British magazine (1988–2000)

Living Marxism was a British magazine originally launched in 1988 as the journal of the Revolutionary Communist Party (RCP). The magazine attracted attention for denying both the Rwandan genocide and Bosnian genocide. Rebranded as LM in February 1997, it ceased publication in March 2000 following a successful libel lawsuit brought by ITN over Living Marxism's criticism of ITN's coverage of the Bosnian war. It was promptly resurrected as Spiked, an Internet magazine which has been called libertarian, with the majority of specialist academic sources identifying it as right-libertarian (some non-specialist sources identifying it as left-libertarian).

==History==
It was published by Junius Publications Ltd until 1997, and then by Informinc Ltd.

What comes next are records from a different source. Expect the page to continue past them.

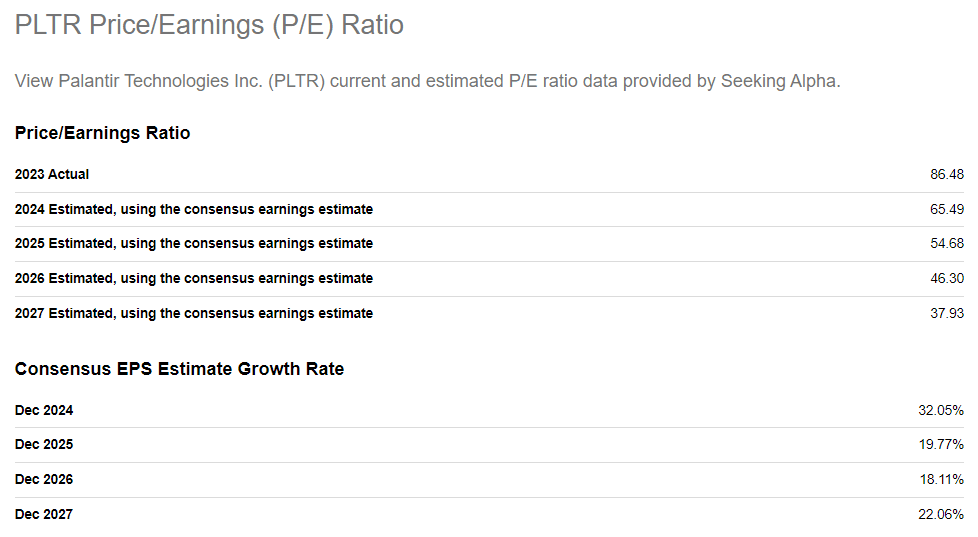Select the 37.93 P/E value
This screenshot has width=978, height=537.
[x=946, y=313]
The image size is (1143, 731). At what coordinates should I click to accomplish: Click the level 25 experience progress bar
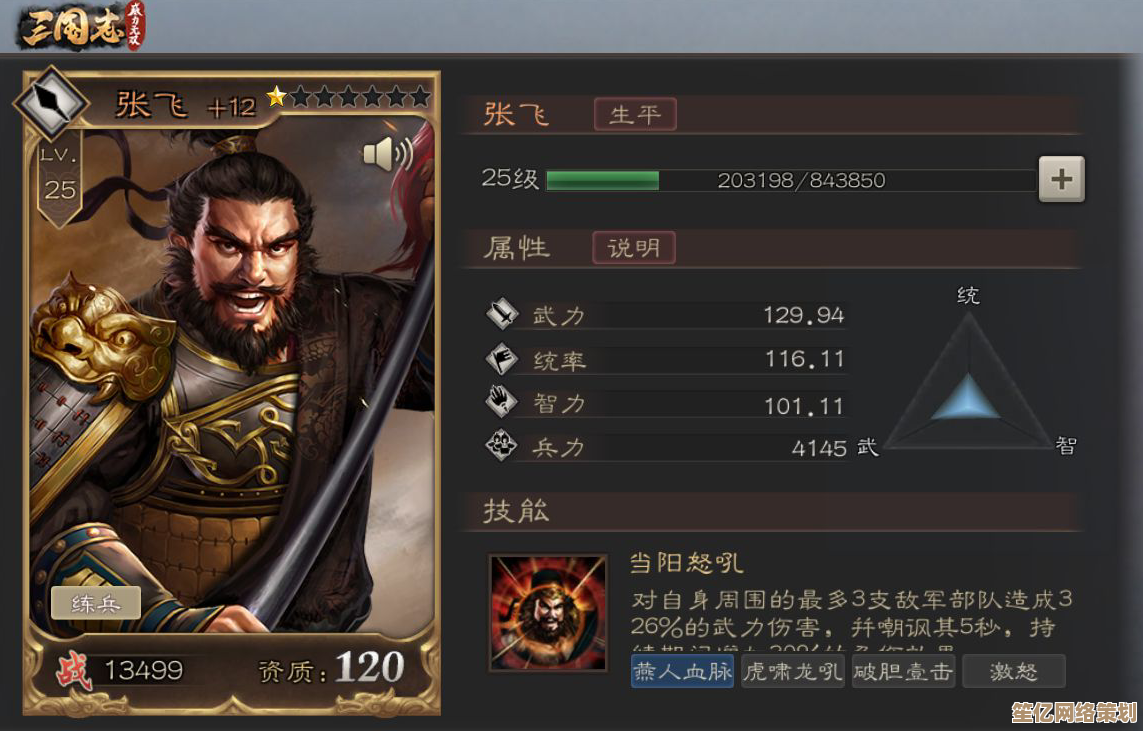click(790, 180)
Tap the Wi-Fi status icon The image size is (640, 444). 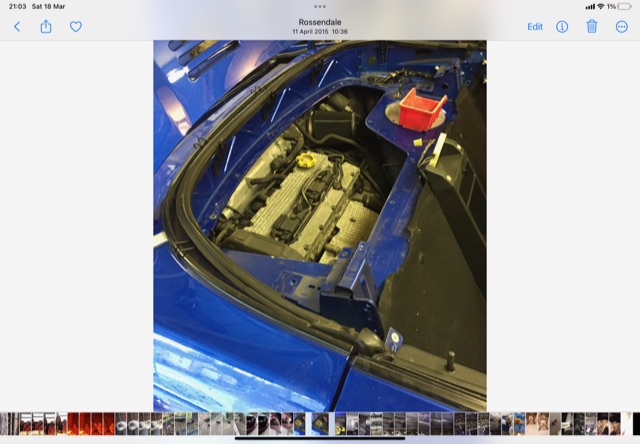tap(600, 6)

Its editor, Mick Hume, an American Studies graduate from Manchester University then aged 29, said: "Our readers are young, angry, thinking people." At its peak in the 1990s, it had a circulation of between 10,000 and 15,000.

== Aims ==
Living Marxisms introduction summarised its outlook as follows:
We live in an age of caution and conformism, when critical opinions can be outlawed as 'extremism' and anything new can be rubbished as 'too risky'. Ours is an age of low expectations, when we are always being told what is bad for us, and life seems limited on all sides by restrictions, guidelines and regulations.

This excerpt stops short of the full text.